Deficiency in type 1 insulin-like growth factor receptor in mice protects against oxygen-induced lung injury

Karmene Ahamed¹^* , Ralph Epaud¹^* , Martin Holzenberger² , Monique Bonora¹ , Jean-François Flejou³ , Julien Puard¹ , Annick Clement¹ and Alexandra Henrion-Caude¹

¹INSERM U719, Hospital Saint-Antoine, 75012 Paris, France

²INSERM U515, Hospital Saint-Antoine, 75012 Paris, France

³Department of Pathology, Hospital Saint-Antoine, 75012 Paris, France

author email corresponding author email* Contributed equally

Respiratory Research 2005, 6:31doi:10.1186/1465-9921-6-31


Published:	8 April 2005

Abstract

Background

Cellular responses to aging and oxidative stress are regulated by type 1 insulin-like growth factor receptor (IGF-1R).
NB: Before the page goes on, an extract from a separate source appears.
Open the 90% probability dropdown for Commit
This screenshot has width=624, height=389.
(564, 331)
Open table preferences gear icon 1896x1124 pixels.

Oxidant injury, which is implicated in the pathophysiology of a number of respiratory diseases, acutely upregulates IGF-1R expression in the lung. This led us to suspect that reduction of IGF-1R levels in lung tissue could prevent deleterious effects of oxygen exposure.

Methods

Since IGF-1R null mutant mice die at birth from respiratory failure, we generated compound heterozygous mice harboring a hypomorphic (Igf-1r^neo) and a knockout (Igf-1r^-) receptor allele. These IGF-1R^neo/-mice, strongly deficient in IGF-1R, were subjected to hyperoxia and analyzed for survival time, ventilatory control, pulmonary histopathology, morphometry, lung edema and vascular permeability.

Results

Strikingly, after 72 h of exposure to 90% O₂, IGF-1R^neo/-mice had a significantly better survival rate during recovery than IGF-1R^+/+mice (77% versus 53%, P < 0.05). The pulmonary injury was consistently, and significantly, milder in IGF-1R^neo/-mice which developed conspicuously less edema and vascular extravasation than controls. Also, hyperoxia-induced abnormal pattern of breathing which precipitated respiratory failure was elicited less frequently in the IGF-1R^neo/-mice.

Conclusion

Together, these data demonstrate that a decrease in IGF-1R signaling in mice protects against oxidant-induced lung injury.